• [WHAT YOU SHOULD DO] Only the number is wanted: tally the lines below that contain the word "agent".

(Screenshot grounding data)

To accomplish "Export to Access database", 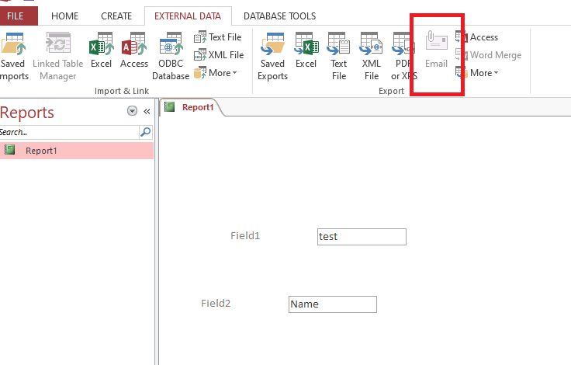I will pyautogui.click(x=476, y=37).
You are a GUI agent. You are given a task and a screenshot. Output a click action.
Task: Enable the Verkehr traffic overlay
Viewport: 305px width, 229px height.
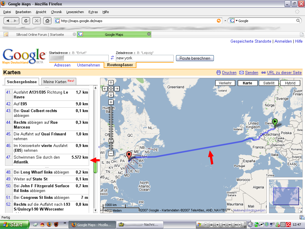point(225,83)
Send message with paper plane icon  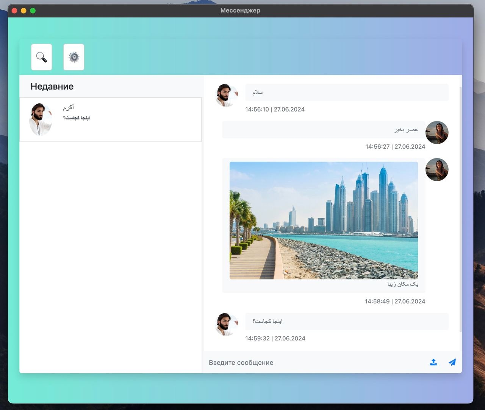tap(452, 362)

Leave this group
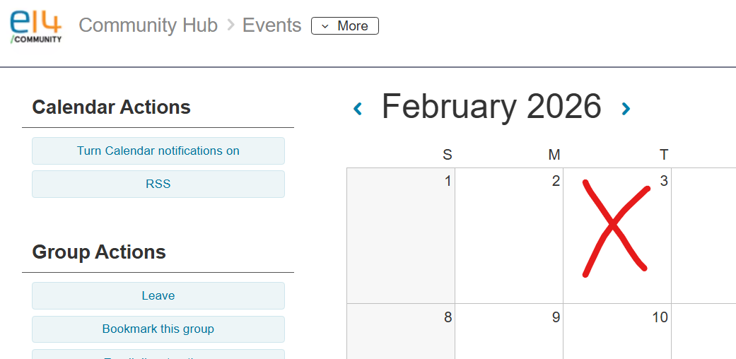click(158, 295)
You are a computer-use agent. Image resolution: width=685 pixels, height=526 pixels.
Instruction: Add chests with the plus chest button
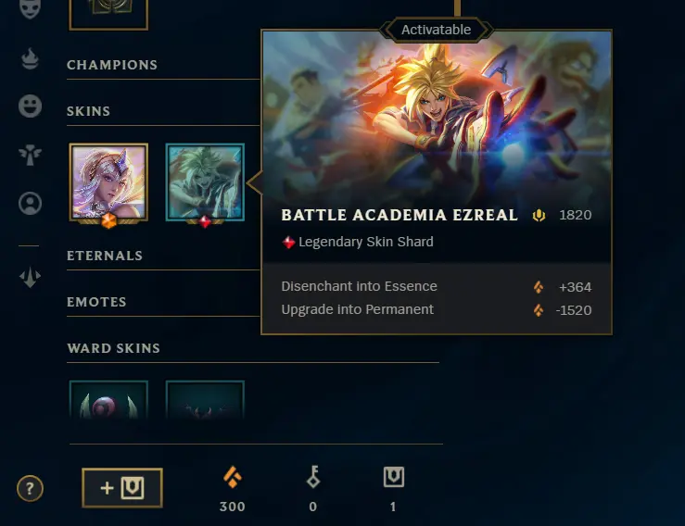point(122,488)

• [FINISHED EXERCISE] 2